**Your instructions**
Take the line containing "Task: Select the Platform breakdown option" and each line after it through the end of the data below, and return them exactly, minus any pictures.

[[ The data open ]]

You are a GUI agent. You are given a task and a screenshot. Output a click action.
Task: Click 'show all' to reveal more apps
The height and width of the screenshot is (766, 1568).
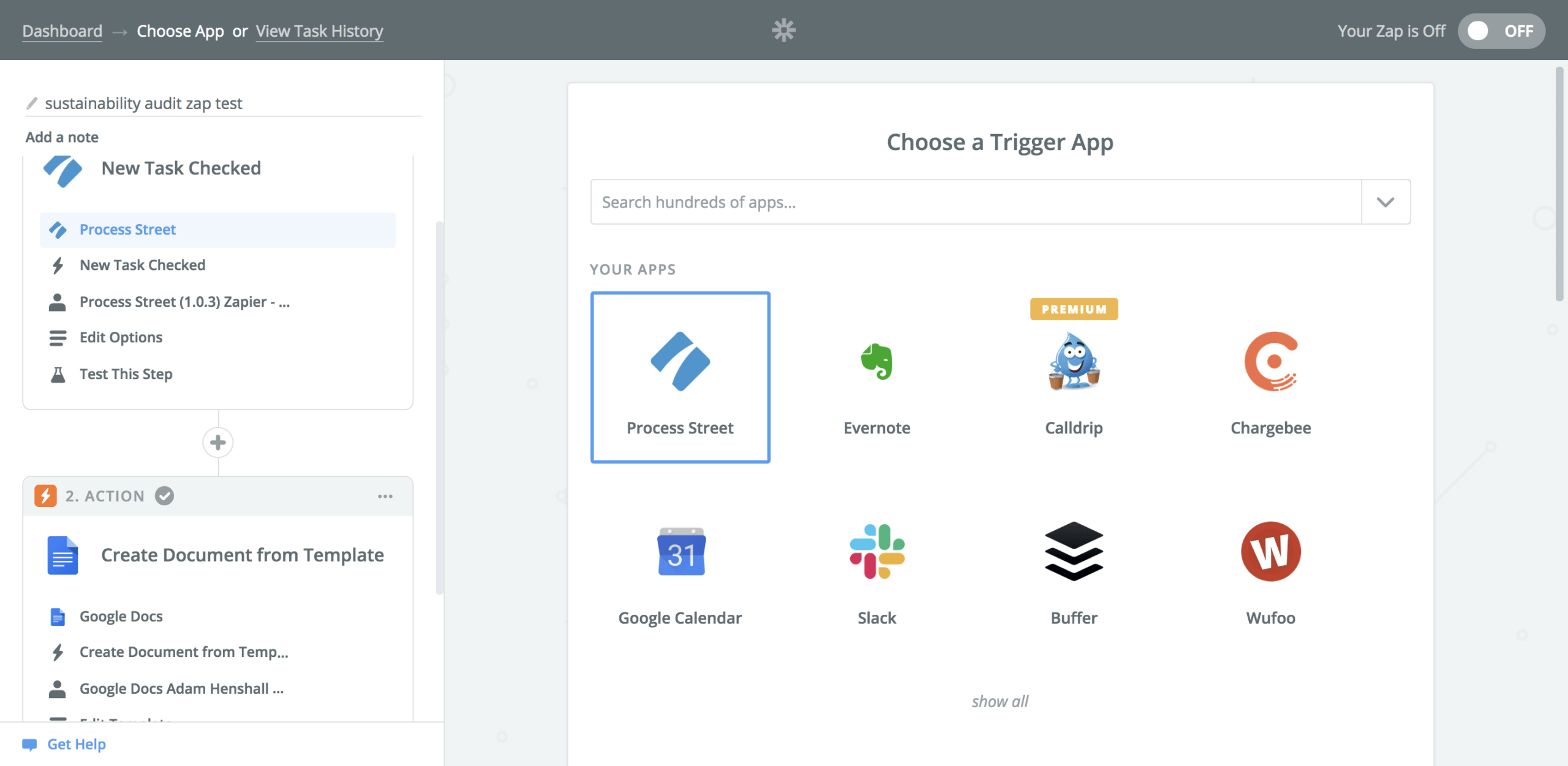[1000, 700]
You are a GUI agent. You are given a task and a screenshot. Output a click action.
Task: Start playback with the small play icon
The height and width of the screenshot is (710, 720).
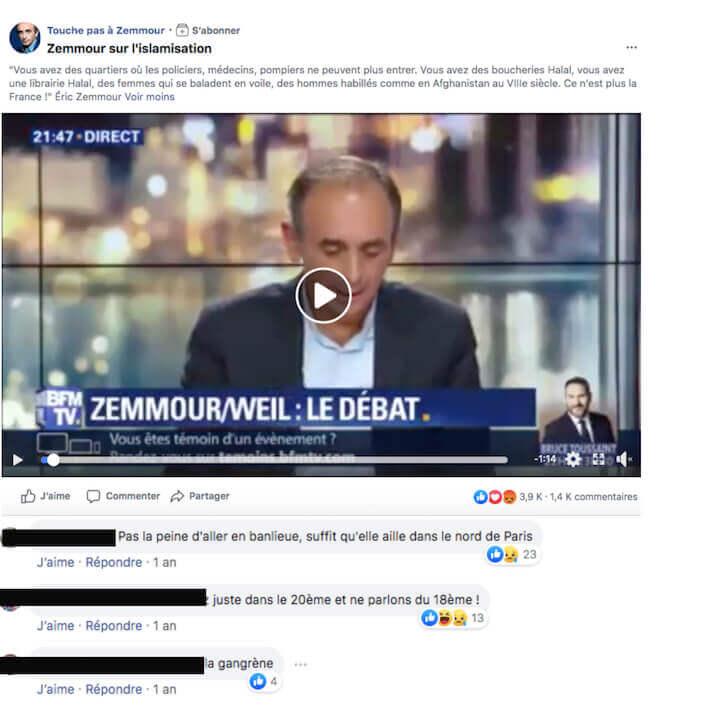pyautogui.click(x=18, y=460)
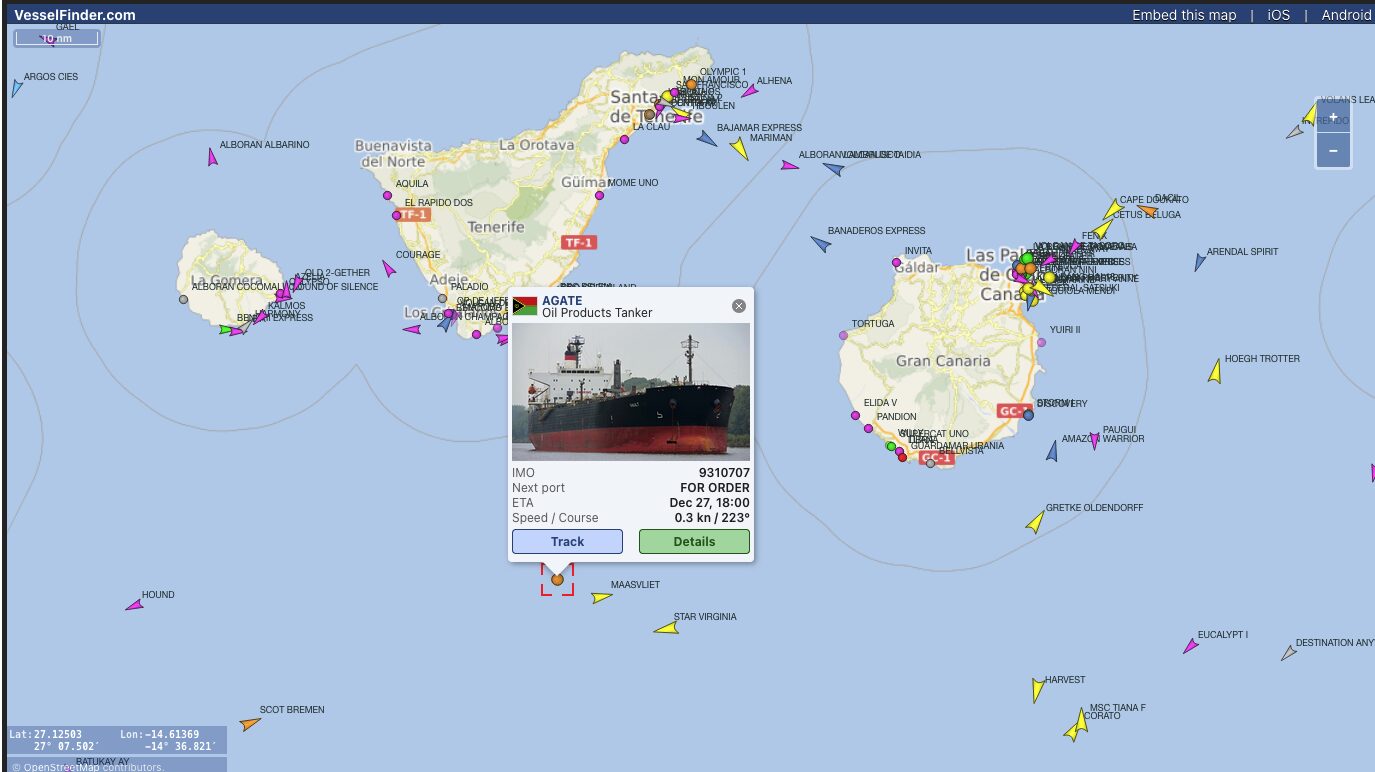Click the SCOT BREMEN orange vessel arrow
Screen dimensions: 1375x772
pyautogui.click(x=250, y=723)
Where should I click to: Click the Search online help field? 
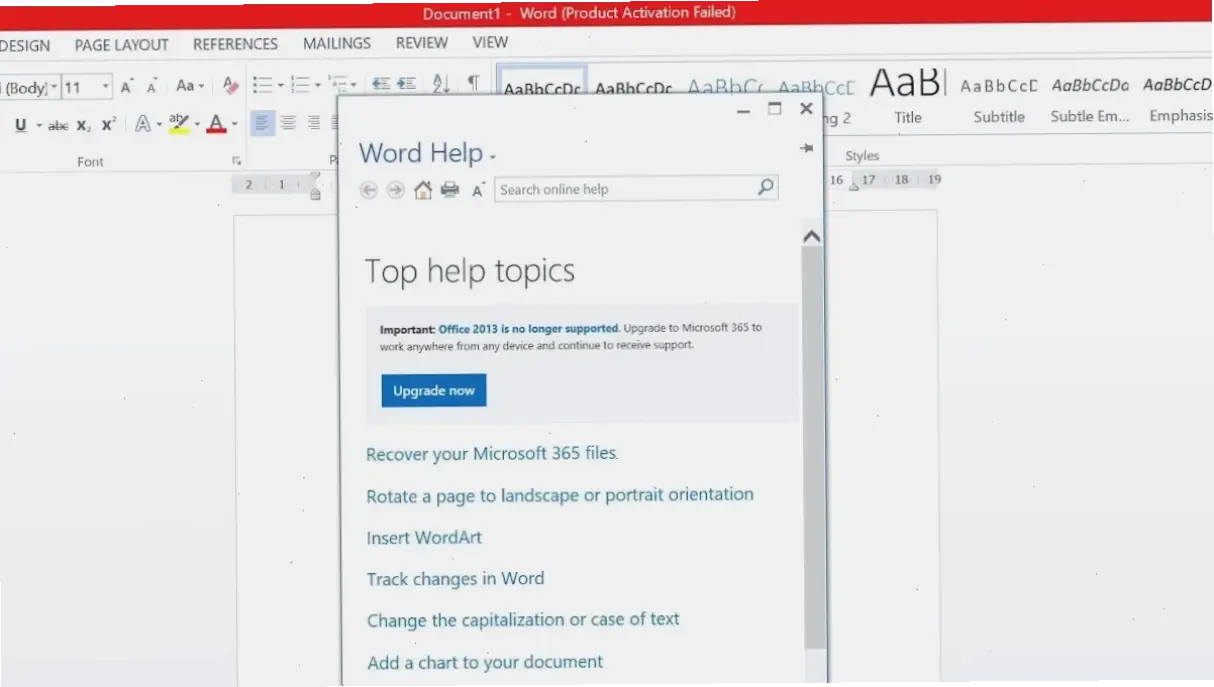(624, 189)
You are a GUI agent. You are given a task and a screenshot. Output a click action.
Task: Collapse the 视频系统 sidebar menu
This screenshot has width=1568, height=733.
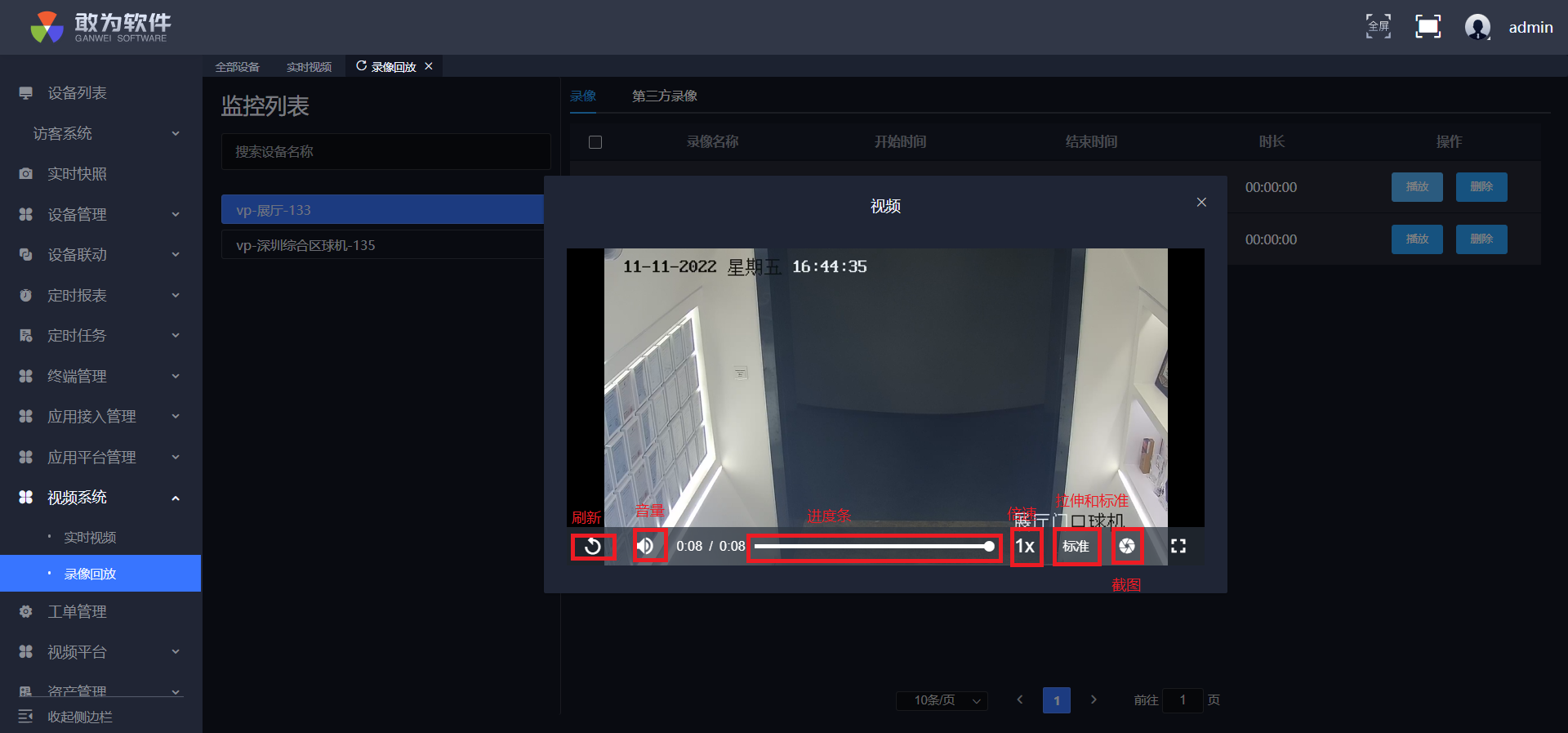click(100, 497)
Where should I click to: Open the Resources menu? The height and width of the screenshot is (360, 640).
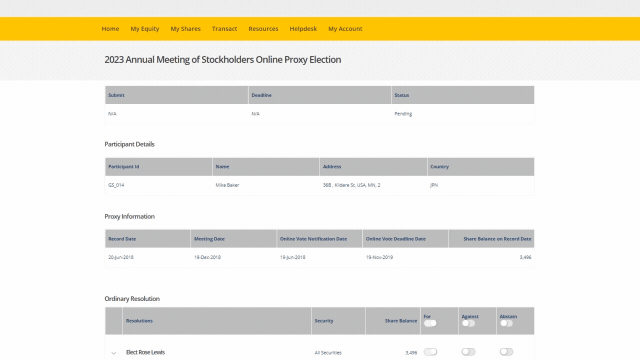coord(263,29)
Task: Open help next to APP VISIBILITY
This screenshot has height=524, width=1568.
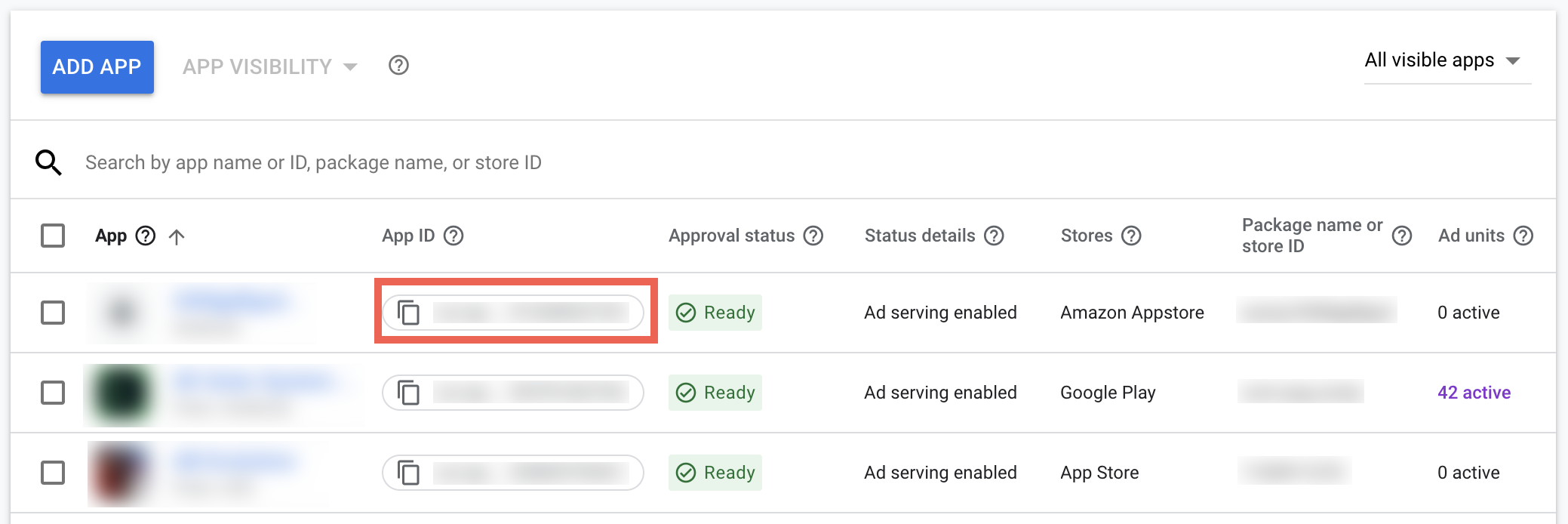Action: 398,66
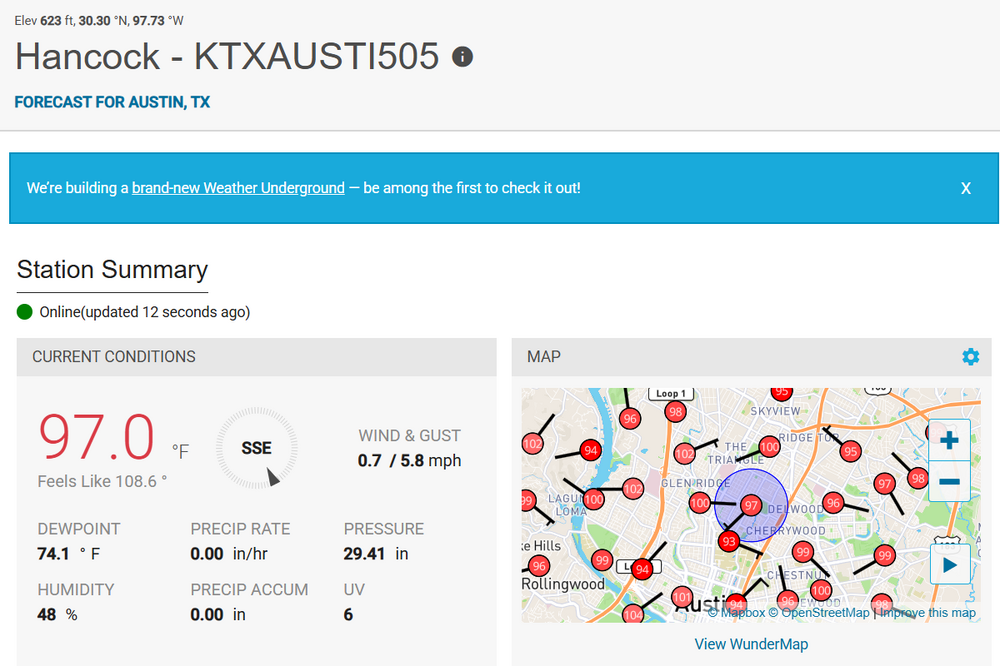The width and height of the screenshot is (1000, 666).
Task: Zoom in on the map with plus button
Action: pyautogui.click(x=949, y=440)
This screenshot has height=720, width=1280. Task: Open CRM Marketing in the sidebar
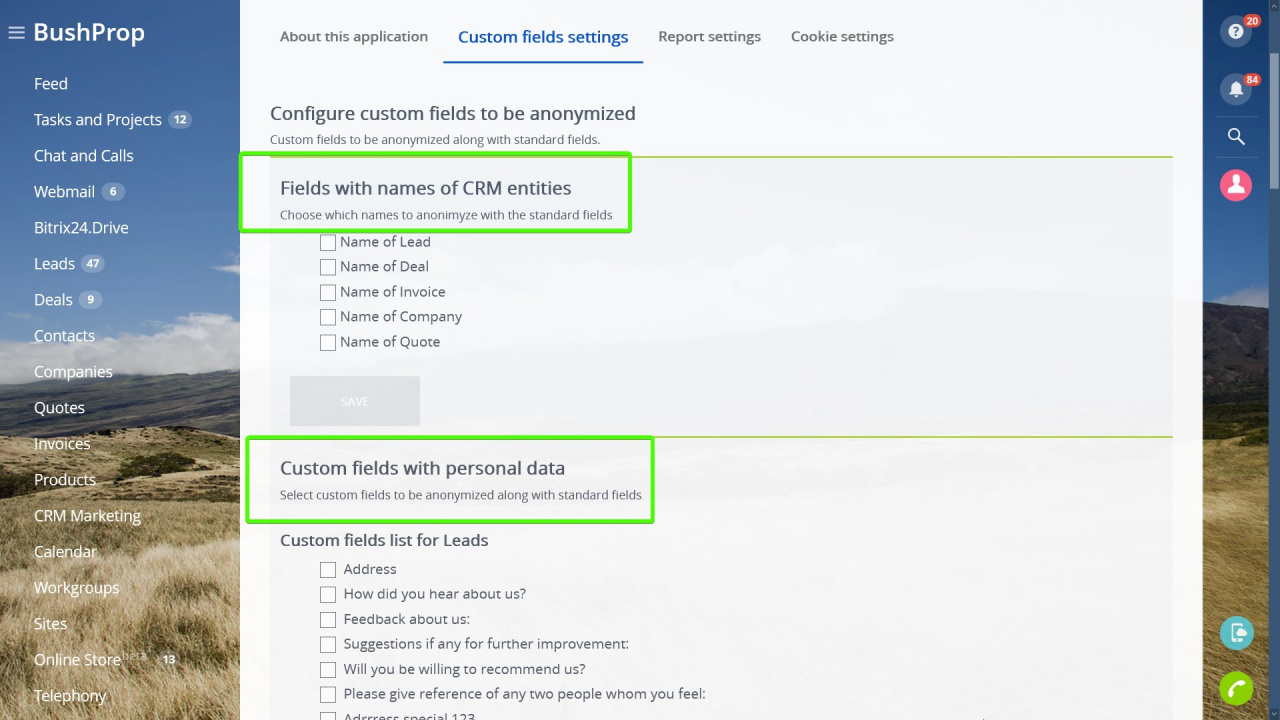point(87,515)
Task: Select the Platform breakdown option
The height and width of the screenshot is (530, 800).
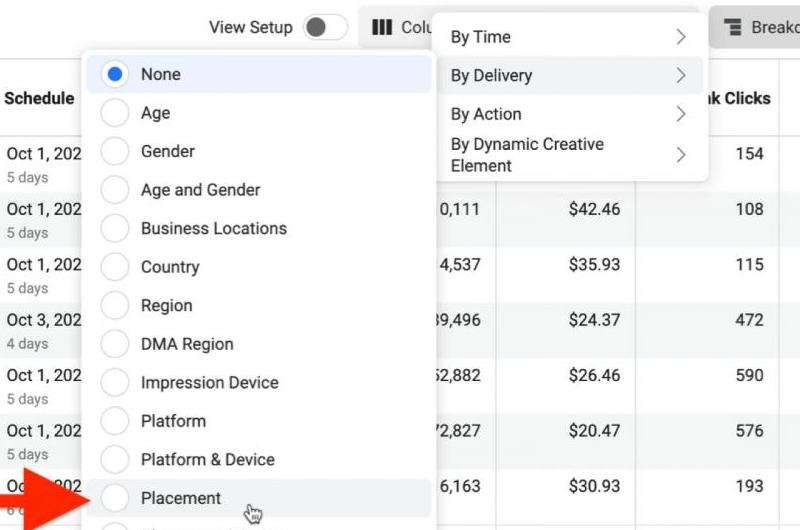Action: coord(115,421)
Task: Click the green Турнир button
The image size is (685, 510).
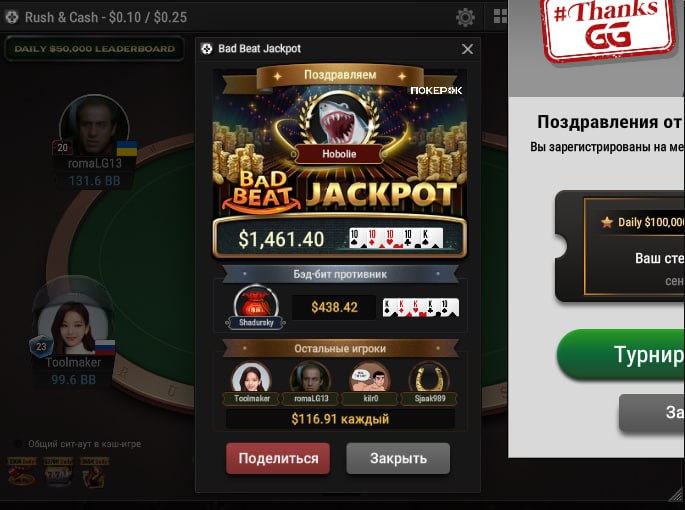Action: (x=621, y=354)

[[ The data closed ]]

**Output for this task**
Task: Select the Platform breakdown option
The height and width of the screenshot is (530, 800).
Action: coord(115,421)
Task: Click the green Турнир button
The image size is (685, 510).
Action: (x=621, y=354)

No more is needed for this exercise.